Halifax questions the safety of roadside memorials
HALIFAX -- An HRM councillor says roadside memorials are one of the most emotionally charged issues he’s had to deal with. While some motorists consider them to be a safety hazard, some people say taking them down would be insensitive.
Marlene Cooper has a shrine in her home, honouring her daughter, Kylie, who died in a motor-vehicle collision in June 2018.
In addition to the shrine, there is also a memorial on the side of a road where her 15-year-old daughter and an 87-year-old man died on Highway 2 in Wellington, N.S.
“Hammering a cross into the ground is not something I ever thought I'd do,” says Cooper.
Cooper also never thought she'd have to fight to keep the cross up after it was taken down by city staff following complaints.
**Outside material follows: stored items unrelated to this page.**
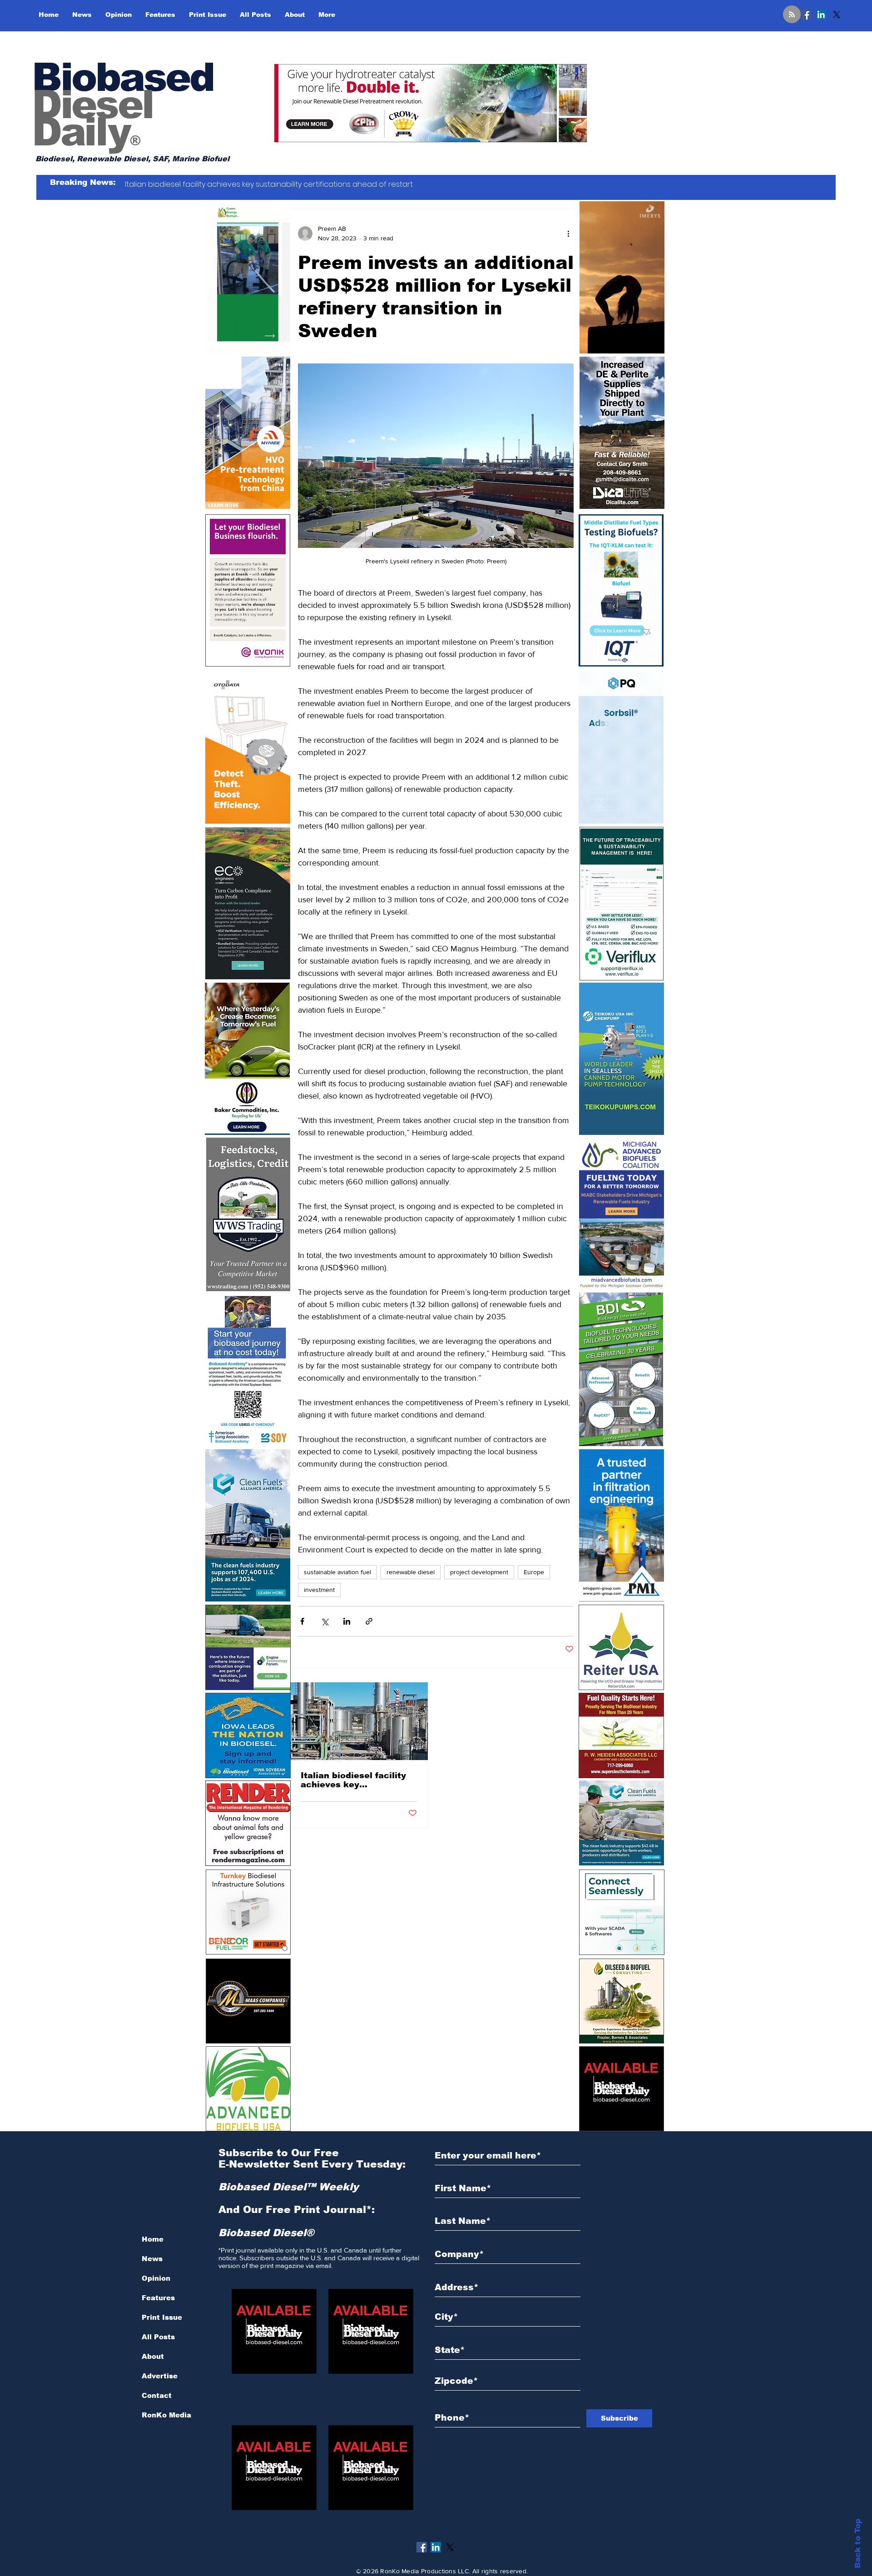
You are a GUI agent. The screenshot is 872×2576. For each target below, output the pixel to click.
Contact (157, 2395)
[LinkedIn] (821, 15)
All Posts (158, 2337)
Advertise (160, 2376)
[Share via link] (369, 1621)
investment (319, 1589)
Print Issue (162, 2317)
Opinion (156, 2278)
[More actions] (568, 233)
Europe (534, 1572)
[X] (837, 15)
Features (158, 2298)
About (153, 2356)
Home (153, 2239)
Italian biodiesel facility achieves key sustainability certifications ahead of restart (353, 1780)
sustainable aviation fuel (337, 1572)
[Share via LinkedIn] (346, 1621)
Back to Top (857, 2543)
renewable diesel (410, 1572)
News (152, 2259)
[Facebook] (806, 15)
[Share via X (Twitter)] (324, 1621)
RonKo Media (166, 2415)
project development (479, 1572)
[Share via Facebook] (302, 1621)
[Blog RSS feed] (792, 14)
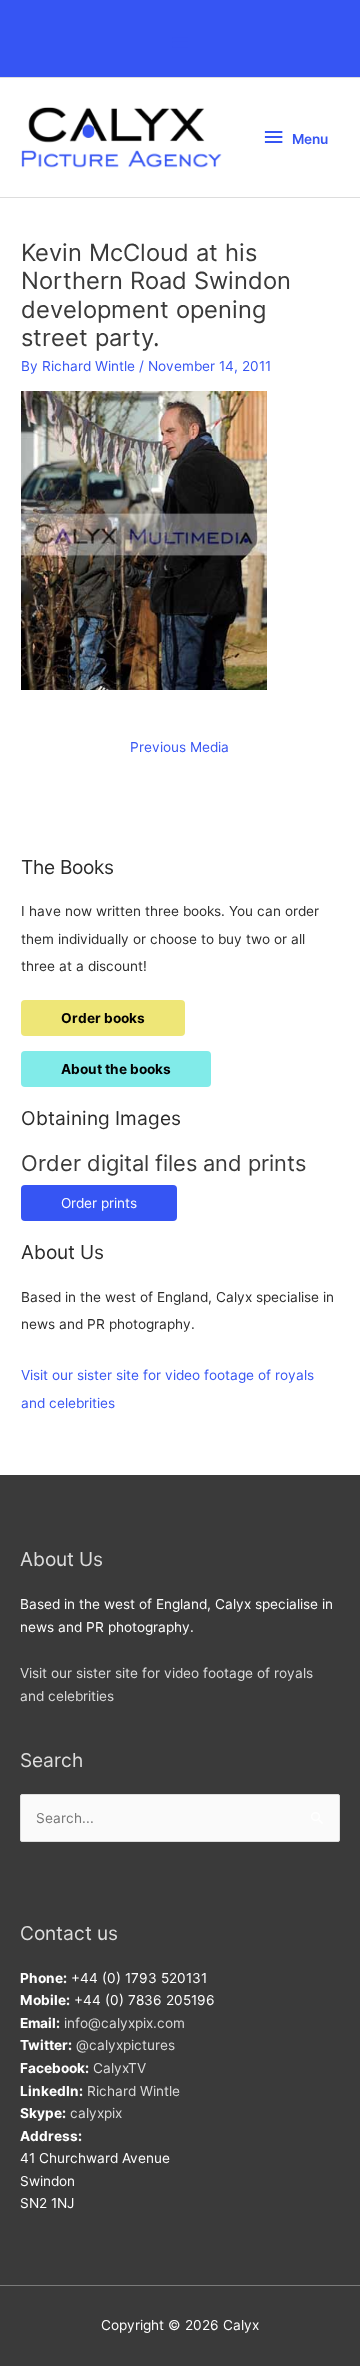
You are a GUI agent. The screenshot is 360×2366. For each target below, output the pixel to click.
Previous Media (179, 747)
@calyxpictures (125, 2045)
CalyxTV (119, 2068)
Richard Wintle (133, 2091)
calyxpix (96, 2113)
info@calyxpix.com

However, the city later allowed it to be placed on the side of the road, prompting a debate.
“I feel strongly about that spot – that was the last place she lived,” says Cooper. “As a grieving parent, she also died in that spot, so it makes it even more of a significant place for me to put a memorial.”
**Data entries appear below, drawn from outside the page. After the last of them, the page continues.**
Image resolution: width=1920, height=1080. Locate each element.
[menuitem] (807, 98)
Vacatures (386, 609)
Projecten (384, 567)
HRM council pondered a policy last year and had staff write a report focusing on the issue.
“This has been one of the most emotionally charged issues I’ve dealt with,” says HRM councillor, Steve Streatch. “The majority of the council, including myself, were not satisfied with what it said. It was a bit insensitive; it spoke very abruptly to a situation that was very raw at the time.”
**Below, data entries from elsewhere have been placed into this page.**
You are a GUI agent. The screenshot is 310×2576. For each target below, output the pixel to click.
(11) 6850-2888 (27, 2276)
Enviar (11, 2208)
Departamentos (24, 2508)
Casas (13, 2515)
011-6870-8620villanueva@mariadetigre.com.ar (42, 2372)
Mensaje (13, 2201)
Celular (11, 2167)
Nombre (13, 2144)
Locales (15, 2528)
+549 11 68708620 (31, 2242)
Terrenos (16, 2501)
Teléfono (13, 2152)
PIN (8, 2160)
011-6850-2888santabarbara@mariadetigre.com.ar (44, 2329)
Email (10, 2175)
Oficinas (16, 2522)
Now the city is asking residents to fill out an online form with their thoughts on the matter.
“How we want to have these placed, where they should be,” says HRM spokesperson, Maggie-Jane Spray. “Some safety concerns around roadside memorials, for example, if they are blocking space in the public right away.”
“All options are on the table. Quite frankly though, the status quo is that there are no regulations,” says Streatch. So, in as much as somebody can put a memorial up, another citizen can make a complaint, and it will be taken down.”
Meanwhile, any potential policy may include a time limit on how long a roadside memorial would be allowed to stay up – a policy point Cooper would strongly disagree with.
“I would be very crushed, and I feel that would be the most insensitive thing that anyone could do to a grieving family,” says Cooper. “Like I said, until you're there, you don't know what you would do, and you don't know how you'd feel.